De technische kant van informatiesystemen is in beginsel overzichtelijk, maar de mens is moeilijk te sturen en vaak de zwakke schakel, stelt dr. Jan-Willem Bullee, information risk manager bij Aegon en Knab. De Master Course Cybercrime, Cybersecurity & Risk Management gaat onder meer in op dit aspect van cybercrime. Docent prof. dr. Marianne Junger: ‘Deelnemers schrikken als ze horen hoe gemakkelijk een digitaal delict te plegen is.’
menselijke psychologische processen
De mens is een raar wezen. Of in ieder geval complex, vertelt Jan-Willem Bullee. Hij is information risk manager bij Aegon en was daarvoor promovendus aan de Universiteit Twente. Hij onderzocht het fenomeen social engineering. ‘Omdat de mens veel input via zintuigen binnen krijgt, neemt hij onbewust een shortcut, een manier van informatieverwerking die heel handig is. Loopt iedereen bijvoorbeeld door een rood voetgangersstoplicht, dan is de kans groter dat jij mee gaat, omdat je denkt: “Zij zullen wel weten wat ze doen”. Op die manier geef je de beslissing wat te doen, in feite uit handen aan de groep.'
DE AANPAK VAN CYBERCRIMINELEN
Cybercriminelen maken handig gebruik van dit soort menselijke psychologische processen, stelt Bullee. Mensen laten zich gemakkelijk in de luren leggen en trappen bijvoorbeeld in een phishing mail.

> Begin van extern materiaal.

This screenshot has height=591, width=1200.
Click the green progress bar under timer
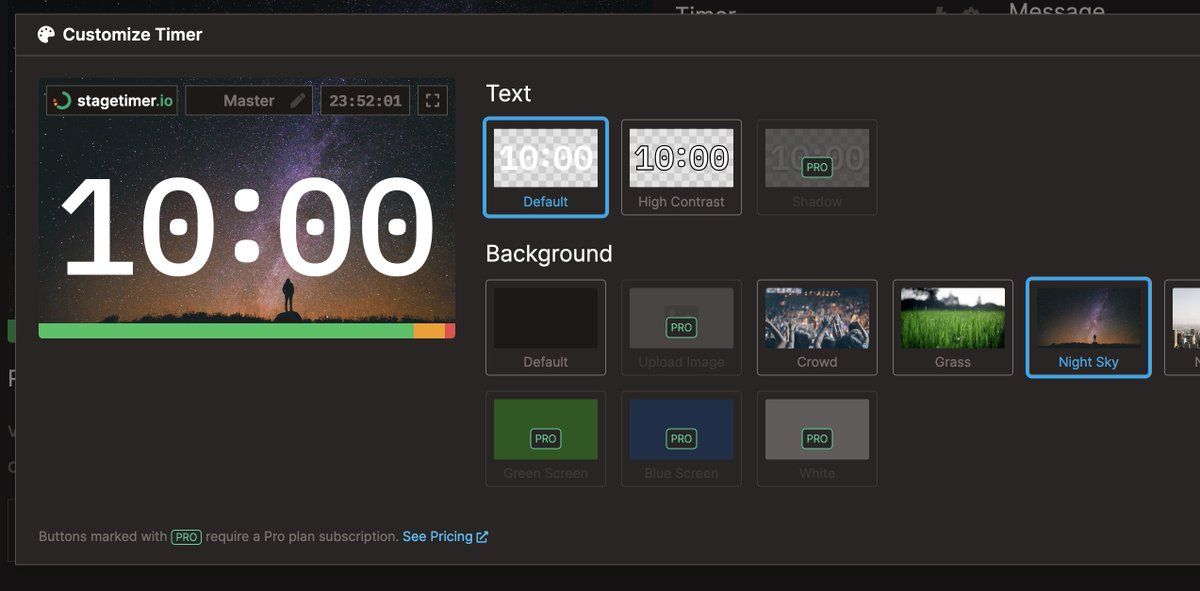225,331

Ze denken “het zal wel goed zijn”.’ En de dader? ‘Die profiteert daar volop van’, vertelt Marianne Junger. ‘Kijk, een crimineel kan het zichzelf gemakkelijk of moeilijk maken. Doe je het moeilijk, dan probeer je een computer te hacken. Doe je het gemakkelijk, dan stuur je een phishing mail. Door het enorme aantal personen naar wie je zo’n mail stuurt, zijn er altijd wel een paar die erop ingaan. Je kunt het zover opschalen als je zelf wilt. Bij hacken is die schaalbaarheid een stuk minder.’
iedereen is online
Wat volgens Junger cybercrime extra interessant maakt, is dat daders en slachtoffers in een digitale wereld anders zijn dan in de echte wereld. ‘Alles heeft een digitaal aspect, want de hele wereld is online. Omdat wij ons aanpassen aan de online omgeving, wordt alles een beetje anders. Dat maakt cybercrime een groot onderzoeksveld waarin nog veel te ontdekken valt. Daders en slachtoffers staan in een andere verhouding tot elkaar. Fysieke afstand speelt bijvoorbeeld geen rol meer.’

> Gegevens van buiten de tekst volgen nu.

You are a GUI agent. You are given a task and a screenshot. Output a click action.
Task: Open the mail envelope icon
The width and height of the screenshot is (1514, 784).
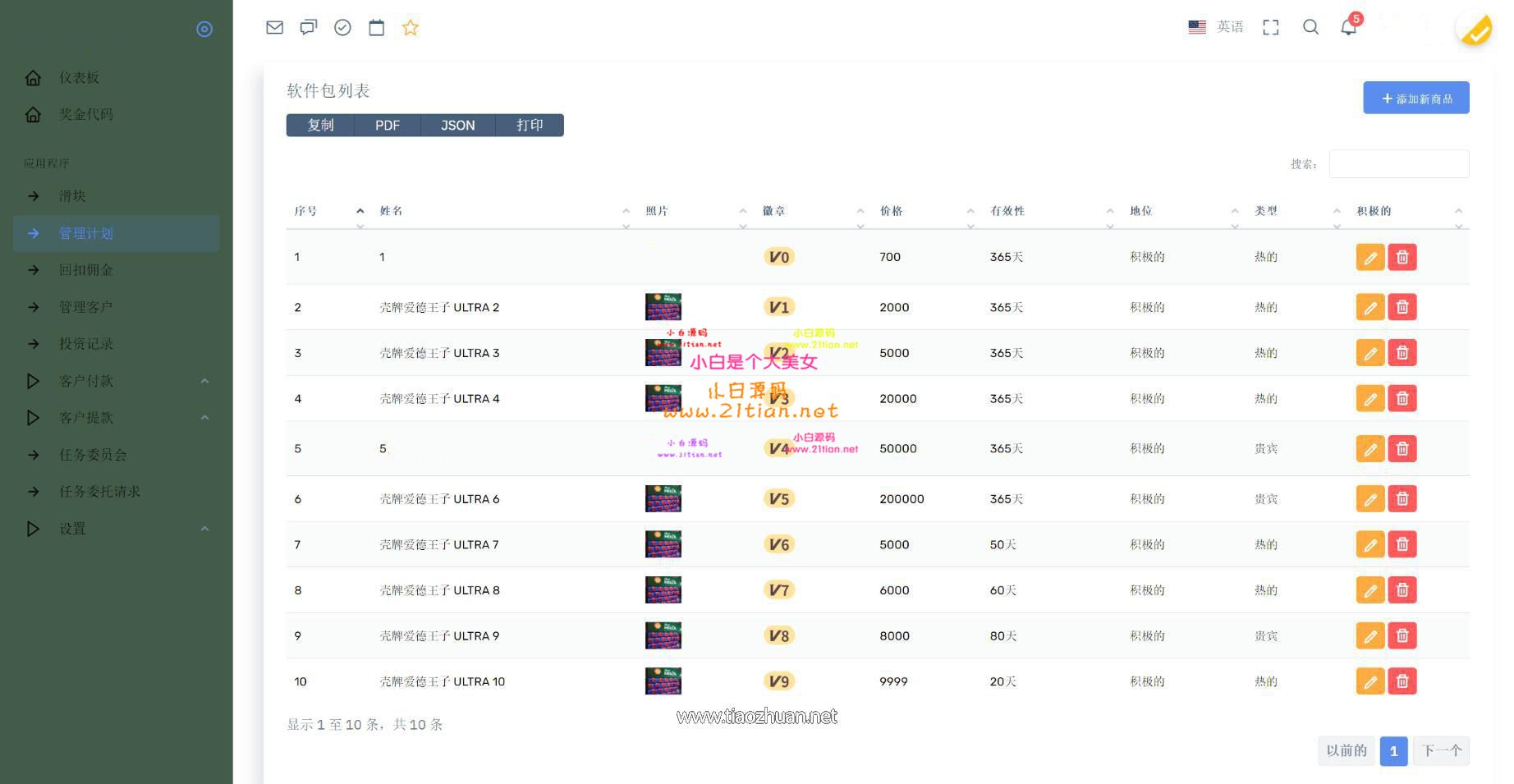click(274, 28)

Hoe herken ik een cyberaanval?
Als riskmanager wil Bullee Aegon- en Knab-medewerkers bewust maken van deze verschuiving van criminaliteit van de fysieke naar de digitale wereld. ‘Klassieke bankrovers met bivakmutsen hebben plaatsgemaakt voor bijvoorbeeld zenders van phishing mails. Medewerkers van een bedrijf kunnen op deze vorm van cybercrime voorbereid zijn door het te kunnen herkennen en te weten wat de risico’s zijn. Ik licht mijn collega’s daarover voor. Wijs ze op de gevaren.’
De schaamte van het slachtoffer
Wat cybercrime volgens Bullee nog eens extra ingewikkeld maakt, is de schaamte die iemand vaak heeft als hij slachtoffer is geworden van een online delict. ‘Iemand denkt al snel: “Hoe heb ik daar nou op in kunnen gaan?”. Ook bij bedrijven die de dupe worden van bijvoorbeeld ransomware kan dit schaamtegevoel een rol spelen. Zij hadden dit immers wellicht kunnen voorkomen als hun systemen beter op orde waren geweest. Door dit schaamtegevoel worden niet alle delicten gemeld en is er geen goed zicht op de ware omvang van cybercriminaliteit.’
Preventief omgaan met cybercrime
In de Master Course Cybercrime, Cybersecurity & Risk Management worden deelnemers zich bewust van de grootte van het probleem en wat ze qua preventie kunnen doen. Junger: ‘Alle aspecten die in het echte leven spelen, spelen ook online, dus schetsen we een breed beeld waarin we onder meer ingaan op de juridische kant van de zaak, maar bijvoorbeeld ook de forensische en economische. Natuurlijk brengen we ook casuïstiek in. Deelnemers schrikken als ze horen hoe gemakkelijk een digitaal delict te plegen is. Des te relevanter is het dat ze handvatten krijgen om risico’s goed in kaart te brengen en preventiemaatregelen te nemen. Want achteraf de dader te pakken te krijgen is bij cybercrime een stuk lastiger dan in het echte leven.’